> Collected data
Segment Open

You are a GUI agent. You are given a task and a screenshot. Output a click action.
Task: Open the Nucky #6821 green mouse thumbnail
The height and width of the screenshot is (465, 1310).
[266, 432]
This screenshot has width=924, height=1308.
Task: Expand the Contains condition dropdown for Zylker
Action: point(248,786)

Segment Closed

> Instructions for the task
The records above need to be retyped exactly.

> Answer to the problem
You are a GUI agent. You are given a task and a screenshot. Output a click action.
Task: Open the Nucky #6821 green mouse thumbnail
The height and width of the screenshot is (465, 1310).
[266, 432]
This screenshot has width=924, height=1308.
Task: Expand the Contains condition dropdown for Zylker
Action: point(248,786)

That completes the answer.